The ⁠%||%⁠ operator name is also used in packages such as rlang and purrr. If you load those packages after TemporalForest, they may mask this operator. To avoid ambiguity, call it explicitly using ⁠TemporalForest::\⁠%||%\“.

Examples

a <- NULL
b <- 5
a %||% b   # Returns 5

x <- 10
y <- 20
x %||% y   # Returns 10

# Safe usage when multiple packages define %||%
TemporalForest::`%||%`(NULL, "default")

Print Method for TemporalForest Objects

Description

Print Method for TemporalForest Objects

Usage

## S3 method for class 'TemporalForest'
print(x, ...)

Arguments

Value

Invisibly returns the input object x.

Select the best soft-thresholding power for WGCNA

Description

Analyze scale-free topology fit across candidate powers and choose the soft-thresholding power \beta.

Usage

select_soft_power(
  data_matrix,
  r2_threshold = 0.8,
  make_plots = FALSE,
  output_dir = tempdir()
)

Arguments

Details

The function uses a two-stage heuristic:

1. Choose the smallest \beta whose scale-free fit R^2 exceeds r2_threshold.

2. If no power reaches the target R^2, select the smallest power at the elbow of the curve, approximated by the discrete second derivative

   \Delta^2 f(p_i) = f(p_{i+1}) - 2 f(p_i) + f(p_{i-1}),

   and pick the p_i with the largest |\Delta^2 f(p_i)|.

Value

Integer scalar: the selected soft-thresholding power.

Examples

# --- 1. Create a small synthetic data matrix ---
set.seed(123)
example_data <- matrix(rnorm(50 * 100), nrow = 50, ncol = 100)

# --- 2. Run the function to get the selected power ---
best_power <- select_soft_power(example_data)
print(paste("Best soft power:", best_power))

Temporal Forest for Longitudinal Feature Selection

Description

The main user-facing function for the TemporalForest package.
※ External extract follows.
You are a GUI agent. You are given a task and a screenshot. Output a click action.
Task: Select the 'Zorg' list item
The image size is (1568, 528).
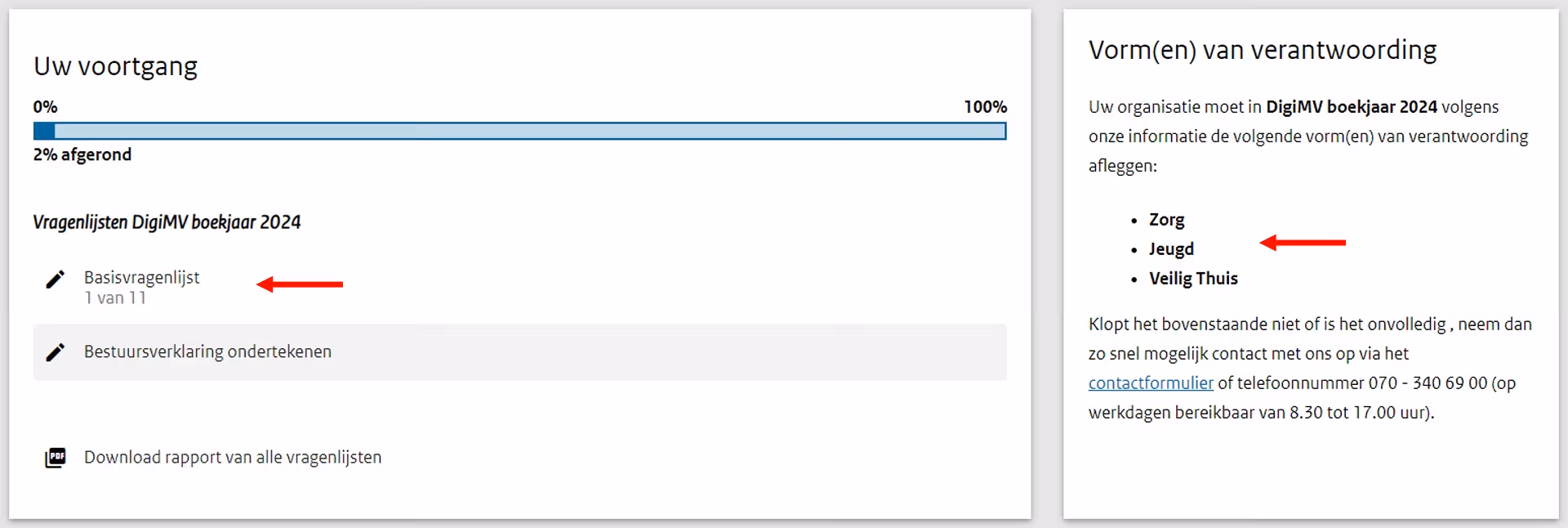click(x=1166, y=220)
It performs the complete three-stage algorithm to select a top set of features from high-dimensional longitudinal data.

Usage

temporal_forest(
  X = NULL,
  Y,
  id,
  time,
  dissimilarity_matrix = NULL,
  n_features_to_select = 10,
  min_module_size = 4,
  n_boot_screen = 50,
  keep_fraction_screen = 0.25,
  n_boot_select = 100,
  alpha_screen = 0.2,
  alpha_select = 0.05
)

Arguments

Details

The function executes a three-stage process:

1. Time-Aware Module Construction: Builds a consensus network across time points to identify modules of stably co-correlated features.

2. Within-Module Screening: Uses bootstrapped mixed-effects model trees (glmertree) to screen for important predictors within each module.

3. Stability Selection: Performs a final stability selection step on the surviving features to yield a reproducible final set.

Unbalanced Panels: The algorithm is robust to unbalanced panel data (i.e., subjects with missing time points). The consensus TOM is constructed using the time points available, and the mixed-effects models naturally handle missing observations.

Outcome Family: The current version is designed for Gaussian (continuous) outcomes, as it relies on glmertree::lmertree. Support for other outcome families is not yet implemented.

Reproducibility (Determinism): For reproducible results, it is recommended to set a seed using set.seed() before running. The algorithm has both stochastic and deterministic components:

• Stochastic (depends on set.seed()): The bootstrap resampling of subjects in both the screening and selection stages.

• Deterministic (does not depend on set.seed()): The network construction process (correlation, adjacency, and TOM calculation).

Value

An object of class TemporalForest with:

• top_features (character): the K selected features in descending stability order.

• candidate_features (character): all features that entered the final (second-stage) selection.

Input contract

• X: list of numeric matrices, one per time point; columns (names and order) must be identical across all time points. The function does not reorder or reconcile columns.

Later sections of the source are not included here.